Closed jdhoffa closed 4 years ago
Good point @jdhoffa,
The output has non-NA values towards the right of the tibble, but those values belong to new columns and all old columns coming from the input loanbook are full of NA
.
I'll identify where exactly the loanbook columns are joined back but I suspect the ultimate fix will need your help. I wrote code around your work, mostly without stopping to reflect if the overall process is the best way to achieve our goal -- and I suspect we are moving around and renaming columns more than strictly necessary.
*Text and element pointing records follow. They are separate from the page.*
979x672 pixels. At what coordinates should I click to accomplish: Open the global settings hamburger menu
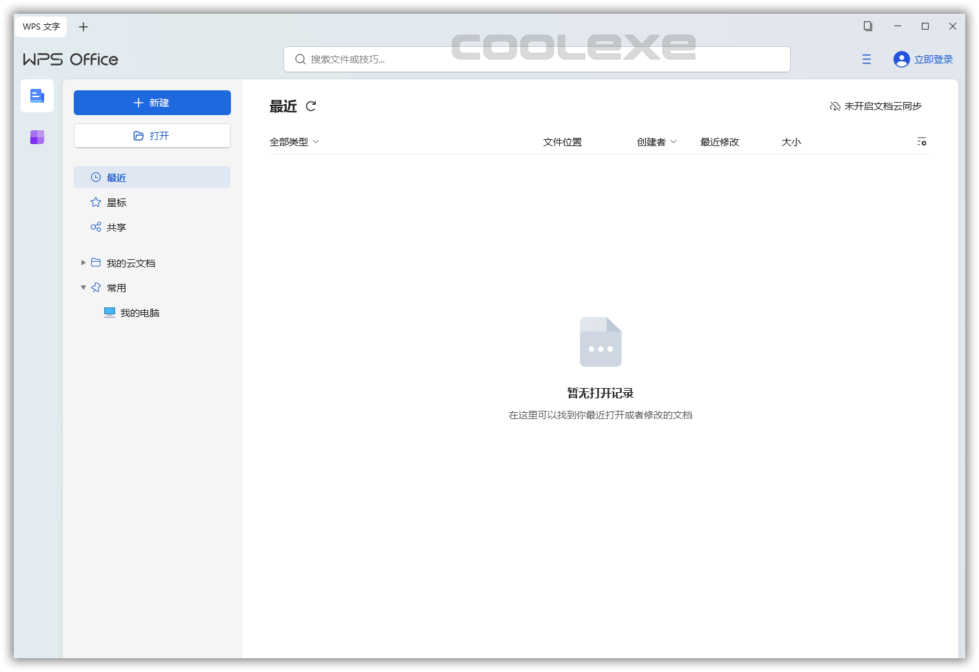(867, 59)
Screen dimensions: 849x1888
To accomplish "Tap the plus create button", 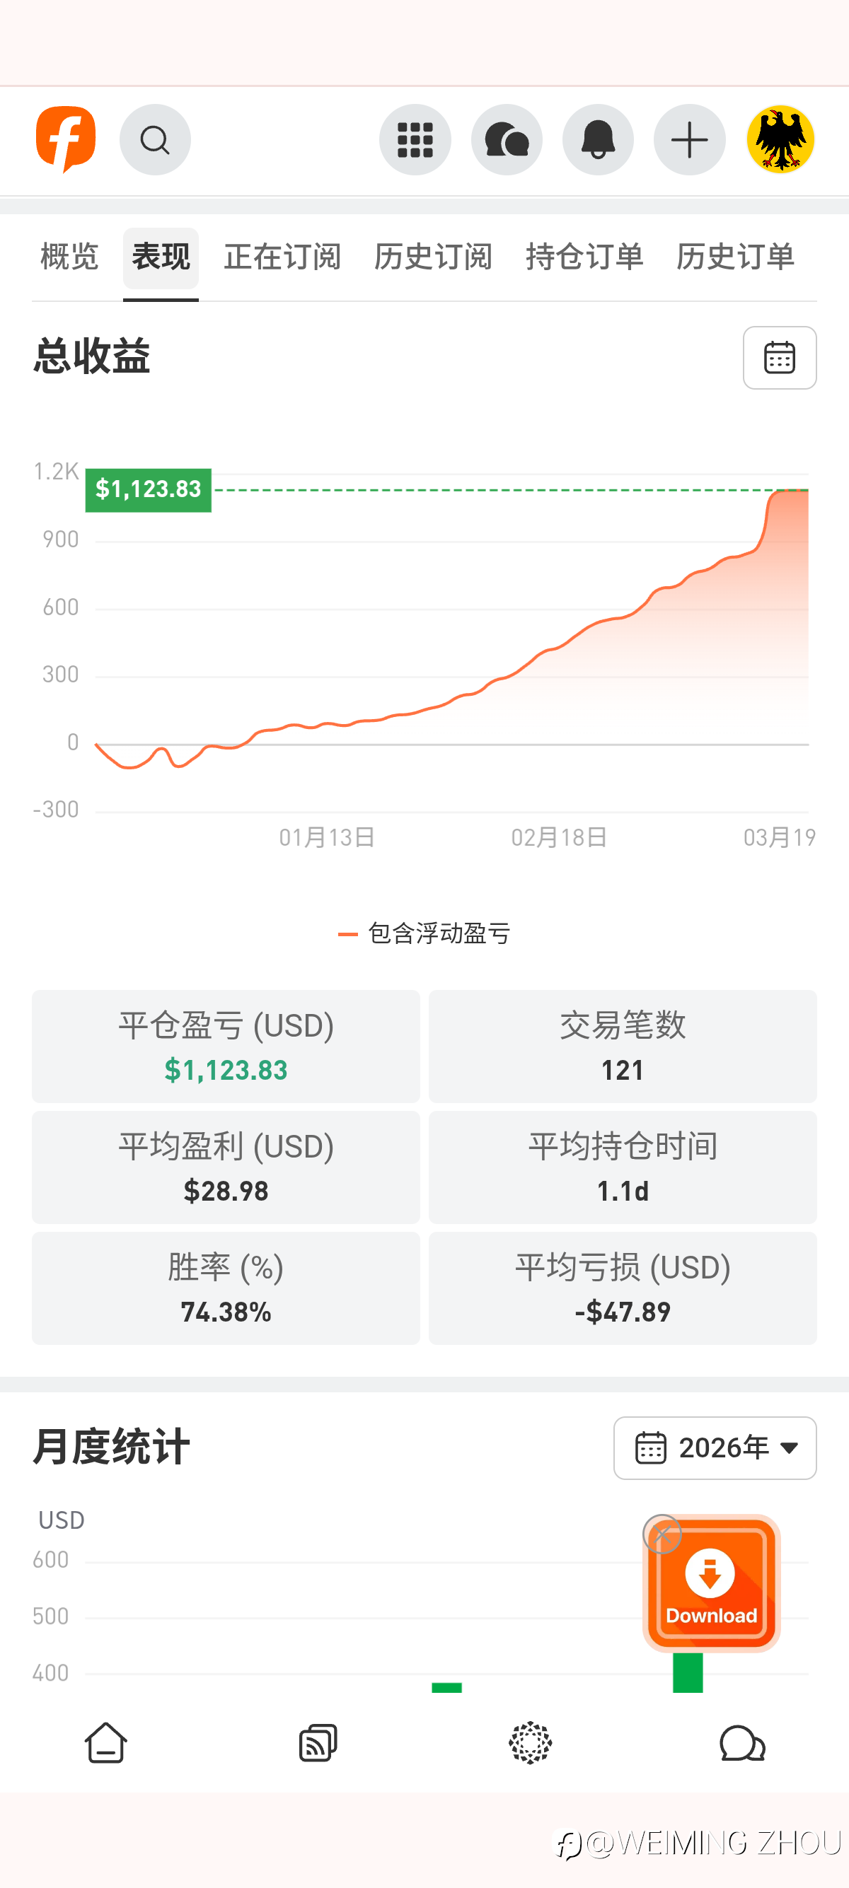I will 689,139.
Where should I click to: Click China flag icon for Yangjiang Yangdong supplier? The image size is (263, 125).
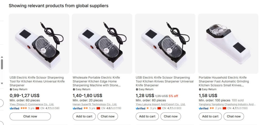click(224, 108)
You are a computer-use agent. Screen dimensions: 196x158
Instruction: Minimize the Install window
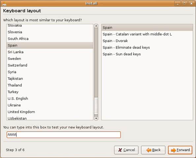click(x=178, y=4)
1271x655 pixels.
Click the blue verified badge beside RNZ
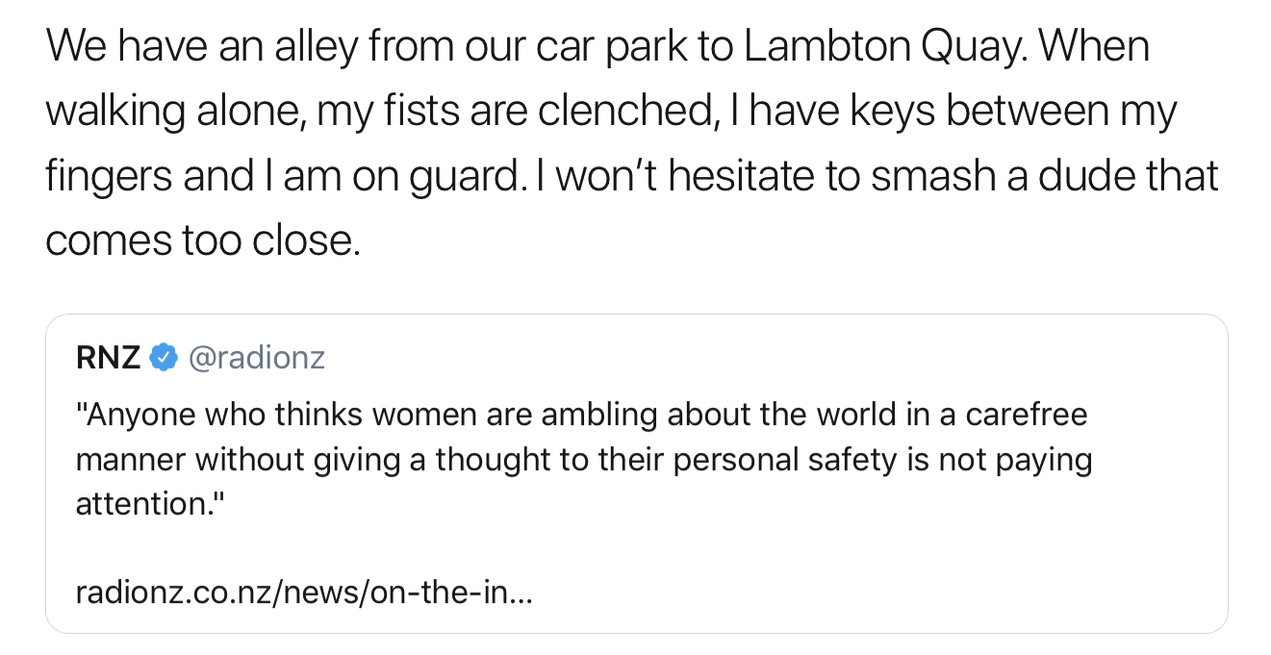[x=164, y=359]
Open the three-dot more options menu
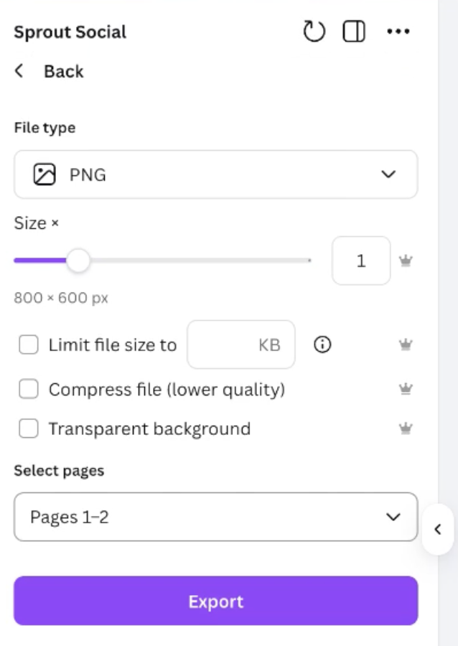458x646 pixels. (398, 31)

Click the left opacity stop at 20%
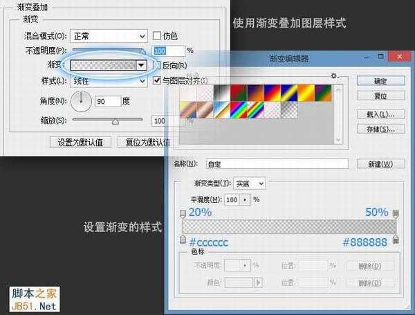click(183, 214)
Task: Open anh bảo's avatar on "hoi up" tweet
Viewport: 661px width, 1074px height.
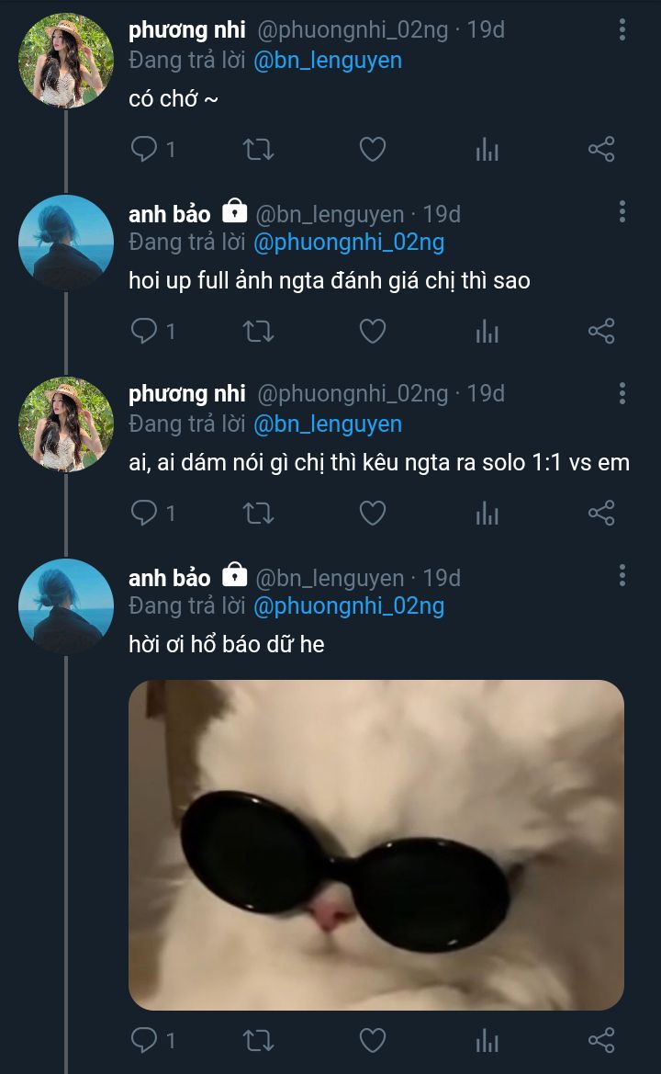Action: pos(66,243)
I think one way to go about cleaning our mess is to meet live, fire the debugger and step into each function together, trying to explain to each other what we are doing and why. The goal would be not to fix stuff on the fly but to create lots of tiny actionable issues, assign them to one of us, then work on them independently.
What do you think?
suppressPackageStartupMessages(
library(dplyr)
)
library(r2dii.dataraw)
#> Loading required package: r2dii.utils
library(r2dii.match)
match_name(loanbook_demo, ald_demo) %>%
select_if(.predicate = ~ !all(is.na(.x)))
#> # A tibble: 1,350 x 10
#> id level sector sector_ald name name_ald alias alias_ald score source
#> <chr> <chr> <chr> <chr> <chr> <chr> <chr> <chr> <dbl> <chr>
#> 1 UP23 ultima… automo… automotive Aston… aston m… asto… astonmar… 1 loanb…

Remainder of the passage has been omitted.